Australian Wine Tour Day 13: Southern Tasmania

On the final day of the wine tour, we visited two wineries in Southern Tassie. The first one was Pooley Wines.

This family business was started in 1985. They have their own winery and two vineyards, apart from producing wine from purchased fruit. The first vineyards is Cooinda Vale, which produces delicate elegant wines.

The second one is Butcher’s Hill (photo above), which is located directly behind the cellar door and produces more powerful wines due to the heavy clay with iron. It has 6 hectares of vines with Chardonnay, Pinot, Pinot Grigio, and Riesling.

The white wines we tasted at Pooley’s were:

  • Matilda Sparkling 2020 (purchased fruit from Northern Tassie, 52% Pinot Noir, 41% Chardonnay, 7% Pinot Meunier, second fermentation in the bottle, aged 2.5 years on the lees): green apple, fresh, soft mousse.
  • Pinot Grigio 2023 (aged 4-5 months on the lees): pear, easy to drink.
  • Riesling 2023: apple, mellow acidity.
  • Cooinda Vale Riesling 2023: apple, crisp, structure.
  • Butcher’s Hill Riesling 2023: restrained aroma, creamy, and racy acidity.
  • Gewurztraminer 2023: although the winemakers got the inspiration to make this wine from Italy, it is in fact not like a Gewurztraminer from Alto Adige, but more like one from Germany with 4 grams of residual sugar, high acidity, and less fragrant than Gewurz from Alto Adige.
  • Cooinda Vale Chardonnay 2022 (8 months in French barriques (35% new), 40% malolactic): oak, citrus, fresh, balanced.

The red wines (and one sweet wine) we tasted were:

  • Pinot Noir 2022 (11 months in French oak (10% new), 10% whole bunch, fruit from own vineyards and purchased fruit): spicy, red fruit, velvety texture.

▬▬▬▬▬▬▬▬▬▬

* [WHAT TO WORK ON] Repeat word for word the part of the Tasmania wine tour text above that begins with "Australian Wine Tour" and stops after "fresh, soft mousse.".

* [GIVEN DATA]
▬▬▬▬▬▬▬▬▬▬

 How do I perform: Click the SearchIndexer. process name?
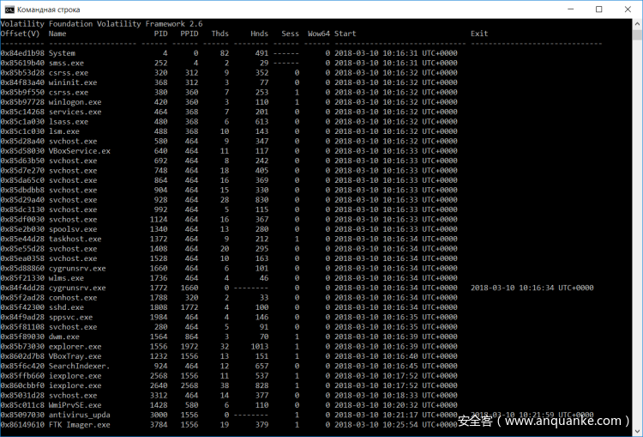pos(80,366)
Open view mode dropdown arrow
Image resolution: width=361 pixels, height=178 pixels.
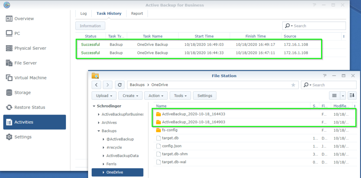[343, 96]
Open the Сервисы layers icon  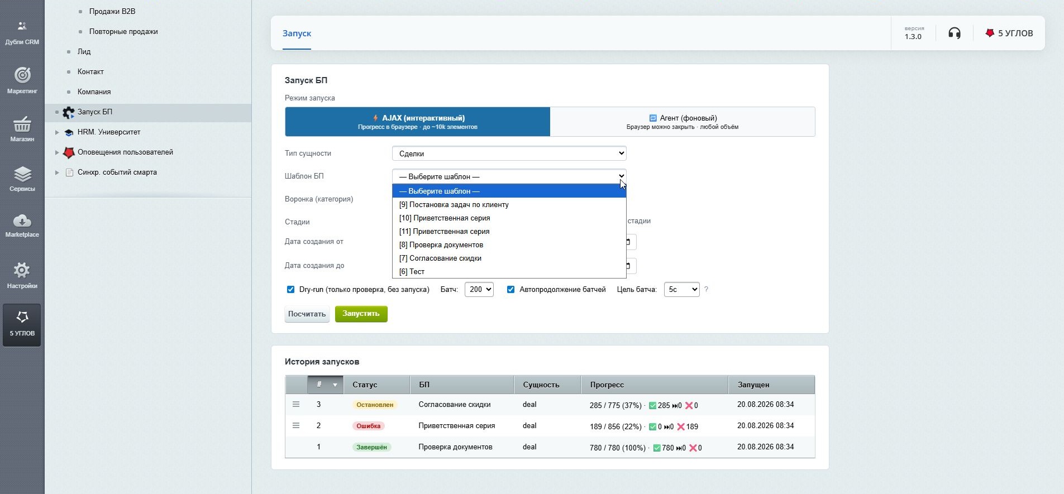[x=22, y=174]
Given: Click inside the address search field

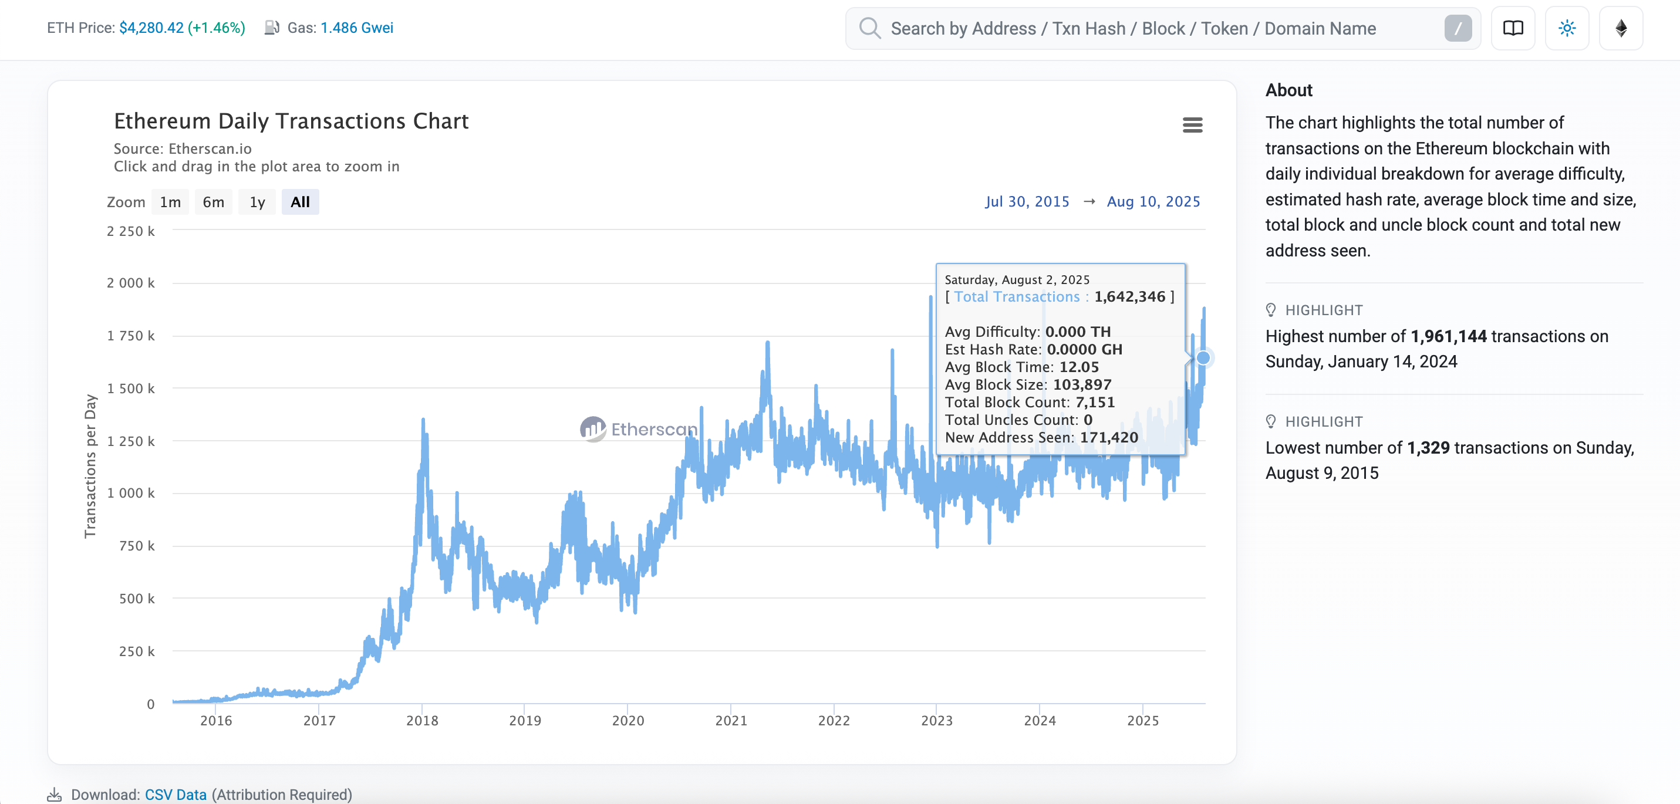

▬▬▬▬▬▬▬▬▬▬

* [RESPONSE BELOW]
Australian Wine Tour Day 13: Southern Tasmania

On the final day of the wine tour, we visited two wineries in Southern Tassie. The first one was Pooley Wines.

This family business was started in 1985. They have their own winery and two vineyards, apart from producing wine from purchased fruit. The first vineyards is Cooinda Vale, which produces delicate elegant wines.

The second one is Butcher’s Hill (photo above), which is located directly behind the cellar door and produces more powerful wines due to the heavy clay with iron. It has 6 hectares of vines with Chardonnay, Pinot, Pinot Grigio, and Riesling.

The white wines we tasted at Pooley’s were:

  • Matilda Sparkling 2020 (purchased fruit from Northern Tassie, 52% Pinot Noir, 41% Chardonnay, 7% Pinot Meunier, second fermentation in the bottle, aged 2.5 years on the lees): green apple, fresh, soft mousse.